> _Problem set_
A. In the piece on social media, what does David Brooks say tech companies lace their products with?
B. Continue the piece on social media from the point where it stops.

> _Text_
▶

From the Head of Lindfield
Social Media: Friend or Foe
I recently came across an interesting article by New York Times Columnist David Brooks around social media. He asserts that high-tech companies like Google, Facebook, Amazon, and Apple are in danger of becoming “social pariahs” like the tobacco industry, which makes billions “peddling a destructive addiction”.
Brooks points out some criticisms of the tech giants. There are two, especially around social media, that are relevant to our boys and their situation:
- Their negative impact on young people – “Social media promises an end to loneliness but actually produces an increase in solitude and an intense awareness of social exclusion,” he says. “Texting and other technologies give you more control over your social interactions but also lead to thinner interactions and less real engagement with the world” – less physically spending time with friends, less interaction with others, less experience with actual work.
I catch the train to Lindfield every morning and home again in the afternoon. My times are more congruent with many high school students and upper primary students who often arrive early and leave later due to sporting and extra-curricular commitments. I am constantly intrigued by the absence of interaction between these teenagers. They are glued to their phones and do not interact with others around them. We have a plethora of senior schools further along the north shore line and when groups of these students get on the train, they may sit together but even then they all have a phone out and interact online and not much in person.
- The Attention Economy – Most tech companies make their revenue from the amount of time you spend on their site and so the structure and engineering of social media sites is designed to hold you there. “Tech companies understand what causes dopamine surges in the brain,” says Brooks, “and they lace their products with ‘hijacking techniques’ that lure us in and create ‘compulsion loops’.” Examples cited from Marshall Memo are: Snapstreak that rewards friends who send Snapchat photos every day; “bottomless bowls” in news feeds with one page leading to another and another; irregularly timed rewards so people are constantly checking their devices.

◀

> _Extracted data_

▶

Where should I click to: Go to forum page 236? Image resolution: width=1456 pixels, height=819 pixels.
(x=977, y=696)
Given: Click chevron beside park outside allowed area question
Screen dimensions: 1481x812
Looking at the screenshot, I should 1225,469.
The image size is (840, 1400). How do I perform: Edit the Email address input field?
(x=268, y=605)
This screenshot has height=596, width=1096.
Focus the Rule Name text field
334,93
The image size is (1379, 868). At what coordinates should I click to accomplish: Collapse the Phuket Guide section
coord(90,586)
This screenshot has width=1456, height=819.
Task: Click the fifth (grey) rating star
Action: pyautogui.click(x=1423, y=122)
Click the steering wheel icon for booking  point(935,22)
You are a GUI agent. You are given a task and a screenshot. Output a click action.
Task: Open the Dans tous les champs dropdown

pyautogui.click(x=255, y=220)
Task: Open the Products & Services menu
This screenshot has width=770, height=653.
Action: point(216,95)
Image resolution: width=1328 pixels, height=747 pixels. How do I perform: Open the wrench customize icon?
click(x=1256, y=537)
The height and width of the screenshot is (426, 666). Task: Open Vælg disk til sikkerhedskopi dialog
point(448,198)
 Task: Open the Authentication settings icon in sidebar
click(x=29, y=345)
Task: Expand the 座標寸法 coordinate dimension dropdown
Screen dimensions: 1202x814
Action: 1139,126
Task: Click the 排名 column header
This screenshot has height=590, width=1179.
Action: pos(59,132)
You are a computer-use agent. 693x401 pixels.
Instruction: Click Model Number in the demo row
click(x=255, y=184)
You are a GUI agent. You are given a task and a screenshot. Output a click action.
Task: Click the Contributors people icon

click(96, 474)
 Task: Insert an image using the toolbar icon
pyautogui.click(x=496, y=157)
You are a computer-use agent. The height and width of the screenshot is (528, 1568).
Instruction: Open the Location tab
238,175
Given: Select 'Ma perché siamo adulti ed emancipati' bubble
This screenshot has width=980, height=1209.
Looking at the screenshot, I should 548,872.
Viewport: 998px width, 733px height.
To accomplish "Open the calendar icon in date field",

◀

> _Outputs for the tasks_
A. They lace their products with "hijacking techniques" that lure people in and create "compulsion loops."

B.
This idea ties in with a very interesting podcast by Sam Harris, around what technology is doing to us and how tech companies manipulate users. The podcast interviews a former design ethicist at Google – Tristan Harris. Harris looks at the ethics of human persuasion in the online world. In the podcast, he talks about some of the data around the measures of regret. These measures look at a person’s response after spending time on different apps. It was found that the apps that achieved the highest measures of regret were the social media apps – Facebook, Snapchat and Instagram. These are all apps where the revenue is based on the time users spend on the site on a regular basis. When you realise that this is the motivation for all the features of a particular site then it does change the way you feel about interacting with that site.
But there are certain core issues with social media, says Brooks: These technologies “are extremely useful for the tasks and pleasures that require shallower forms of consciousness, but they often crowd out and destroy the deeper forms of consciousness people need to thrive. Online is a place for human contact but not intimacy. Online is a place for information but not reflection… Online is a place for exploration but discourages cohesion. It grabs control of your attention and scatters it across a vast range of diverting things.”
The Newington Headmaster, Michael Parker was fairly candid when he spoke to the parents at last week’s P & F meeting about the limited upside and considerable downside of social media proliferation in young people. His message mirrored that of Brooks, social media is a poor substitute for actual interactions, social media provides a distorted view of relationships, self-perception and values. If as reported in the Harris podcast the average smart phone user checks their phone over 150 times a day, then we need to be very careful about how our children, many of whom have smartphones, are spending their time.
As parents we are aware that our children should not be accessing the well-known social media apps like Facebook, Instagram and Snapchat (because these platforms require users to be 13+). But as social media platforms evolve they continue to target newer and younger audiences with their kid friendly flashy graphics and animated images – TikTok (formerly Musical.ly) and Episode Interactive are two recent examples (and these platforms require parental consent for users between the ages of 13 and 18). Episode Interactive boasts “6 billion episodes viewed … which adds up to over 83,000 years of combined viewing time! …with over 12 million registered creators and 100,000 stories.” Ultimately all social media platforms are designed with the same goal in mind: to hook kids into time on site with the idea that you need to be active on social media or you or your son is missing out.
There are short term fixes to overusing technology – for example, an App called Moment to track and control phone usage or Screen Time which is now part of the Apple iPhone, however, parental monitoring of children’s online lives is vital. It is difficult for our boys to understand the long-term effect of being online without parents repeatedly discussing internet and phone safety with them.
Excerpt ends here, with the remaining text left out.